• [DOCUMENT PASSAGE]
____
Learning paradigms under distribution shift has attracted an increasing amount of attention recently, where the optimization objectives often concern the difference between the future test distribution and the current training distribution. In such settings, typical optimization frameworks include distributionally robust optimization (DRO) [1, 2], invariant risk minimization [3, 4] and minimax regret optimization (MRO) [5]. For these robust learning objectives, the existing research effects are mainly devoted to model design and optimization in real-world applications. In contrast, there is relatively little work on their generalization performance analysis, which is imperatively important to understand the prediction behavior of the related models.
Recently, some endeavors have improved the understanding of generalization performance for DRO [1] and MRO [5]. Duchi and Namkoong [1] establish the finite-sample minimax upper and lower bounds on the risk of DRO predictor, where the distributional robustness comes at a cost in convergence rates at times. Agarwal and Zhang [5] provide the uniform regret bound of MRO, and demonstrate the theoretical benefit of regret-based risk objective on alleviating the sensitivity to heterogeneous noise. However, the decision risk of the above-mentioned learning schemes is measured by the expectation of a given loss function, and there is a lack of risk-averse consideration.
Indeed, there is a long line of work exploring alternatives to the optimization objectives based on the standard expected risk, e.g. Huber regression [6], maximum correntropy criterion [7], and CVaR [8, 9]. Therefore, CVaR is a popular performance measure for the risk-averse circumstance, which includes the average-top-k-loss [10] as a special example. Theoretical properties of CVaR or CVaR-based learning models have been rigorously investigated from the perspectives of concentration estimations [9, 11], generalization bounds [12], and optimization analysis [13]. Yet the virtually theoretical study is still scarce for CVaR-based learning under distribution shift.
____
• [INPUT RECORDS]

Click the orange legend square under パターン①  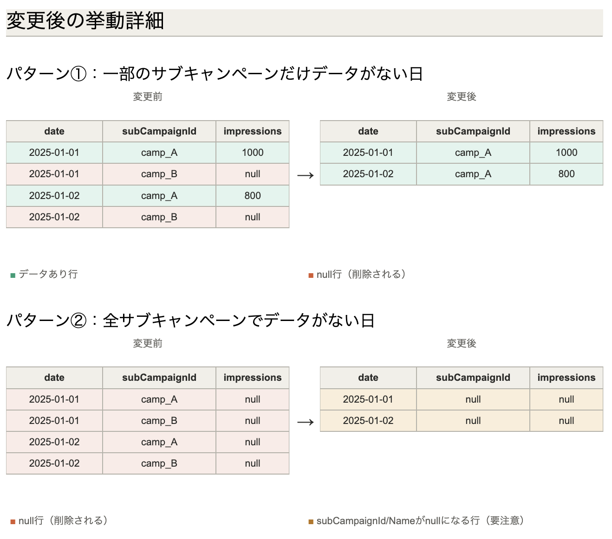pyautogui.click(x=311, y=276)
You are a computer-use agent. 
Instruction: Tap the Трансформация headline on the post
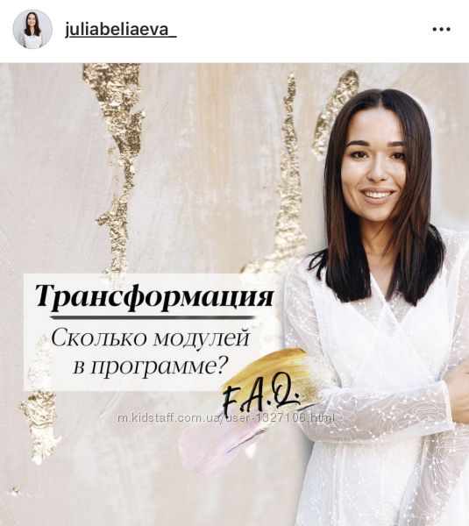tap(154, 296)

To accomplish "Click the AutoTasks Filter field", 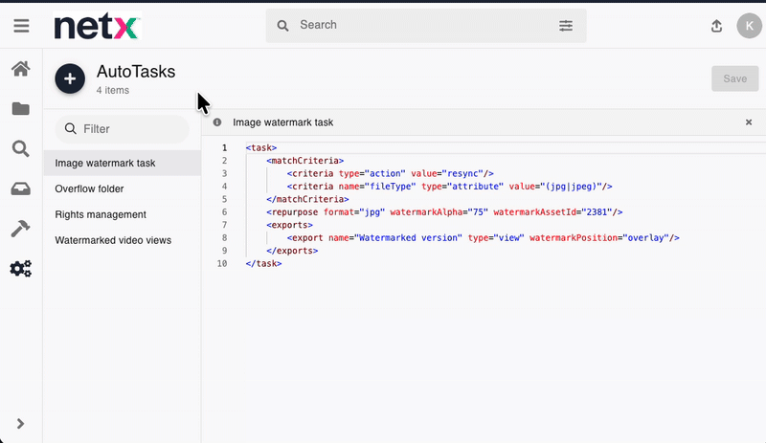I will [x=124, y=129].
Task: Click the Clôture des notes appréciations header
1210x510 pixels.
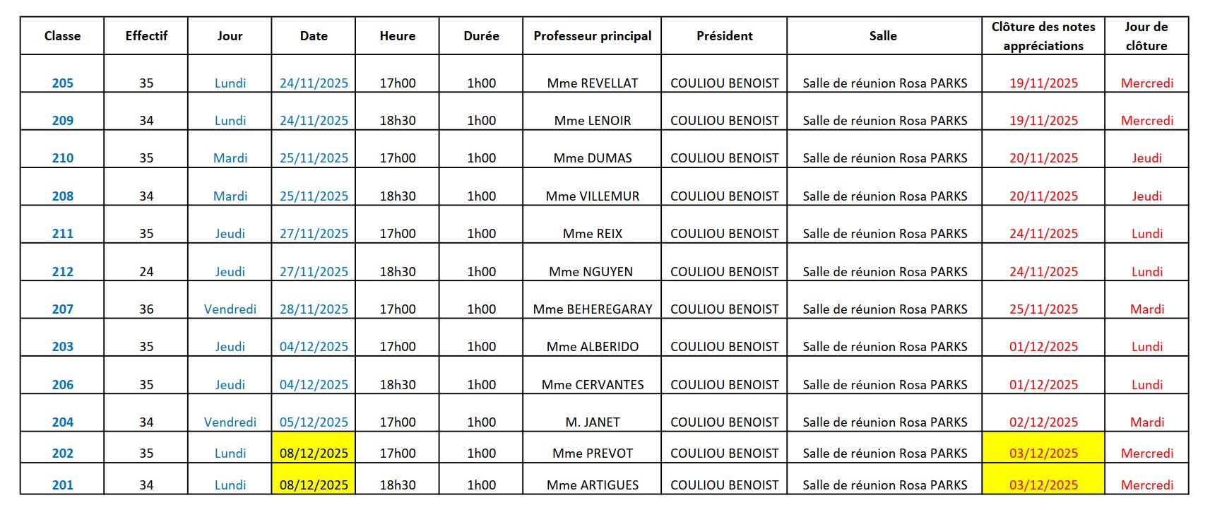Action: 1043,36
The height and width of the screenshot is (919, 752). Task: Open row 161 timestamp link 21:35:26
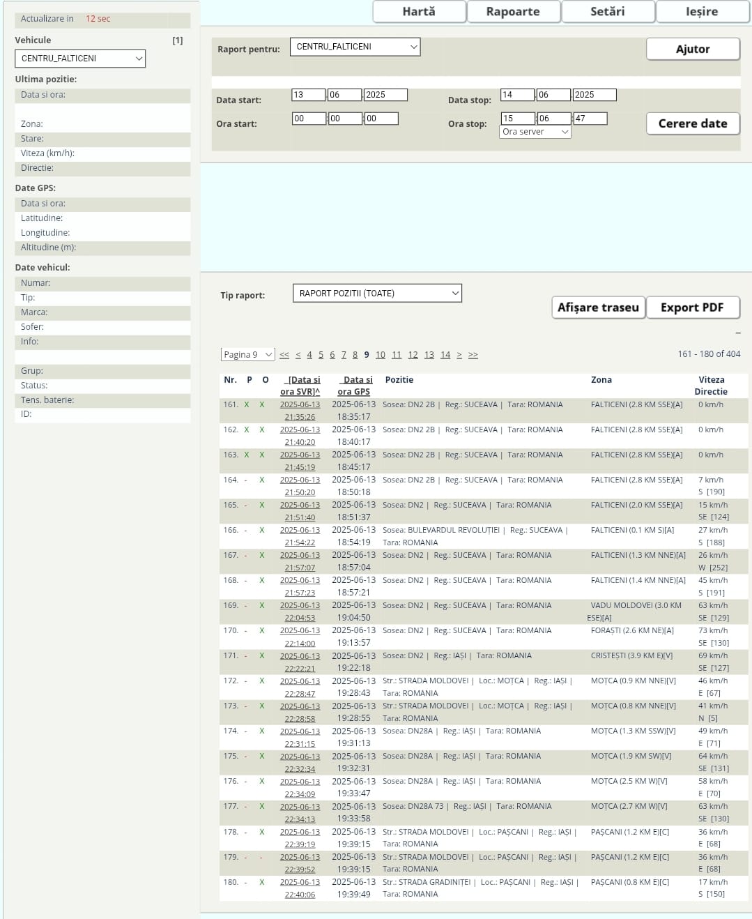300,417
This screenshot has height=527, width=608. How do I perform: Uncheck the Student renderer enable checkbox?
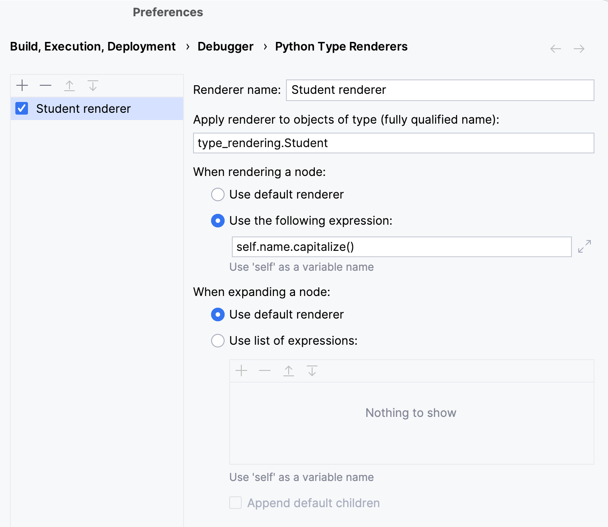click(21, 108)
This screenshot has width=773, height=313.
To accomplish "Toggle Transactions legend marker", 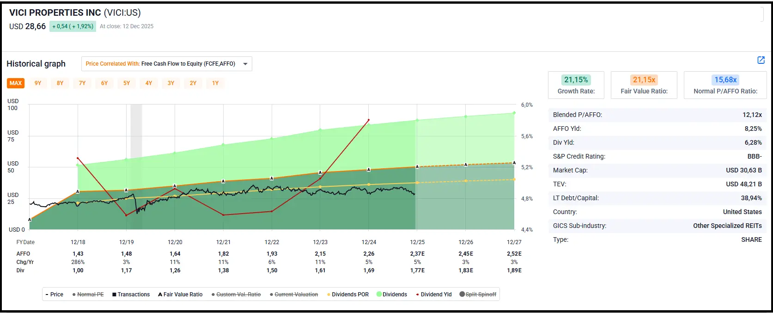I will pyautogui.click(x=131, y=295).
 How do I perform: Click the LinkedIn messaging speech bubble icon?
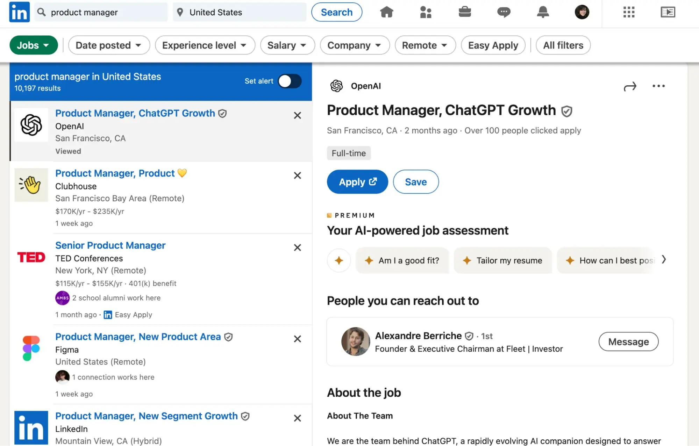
____
• [GIVEN TASK A] Report each line of the listing that contains the string "perform", matching case exactly.
• [GIVEN TASK B] Continue the passage on CVaR-based learning under distribution shift from its last sentence.

• [EXERCISE RESULT A]
This screenshot has height=527, width=608. How do I perform: Uncheck the Student renderer enable checkbox?
 How do I perform: Click the LinkedIn messaging speech bubble icon?

• [EXERCISE RESULT B]
Motivated by the above issues, this paper formulates a new learning scheme, CVaR-based MRO, by integrating the risk-sensitive measure CVaR into MRO [5], and establishes its upper bound of excess risk with the help of error analysis technique involved covering numbers. The generalization analysis fills the theoretical gap of CVaR-based learning for the distribution shift setting. In addition, the polynomial decay rate of excess CVaR can be guaranteed for our CVaR-based MRO under mild conditions on the capacity of hypothesis space and model parameters.
The paper is organized as follows, we first recall the preliminaries on MRO and CVaR, followed by the formulation of the CVaR-based MRO in Section 2. Section 3 presents the main theoretical results on the generalization bounds of the proposed approach, accompanied by detailed proofs. Finally, Section 4 concludes this paper.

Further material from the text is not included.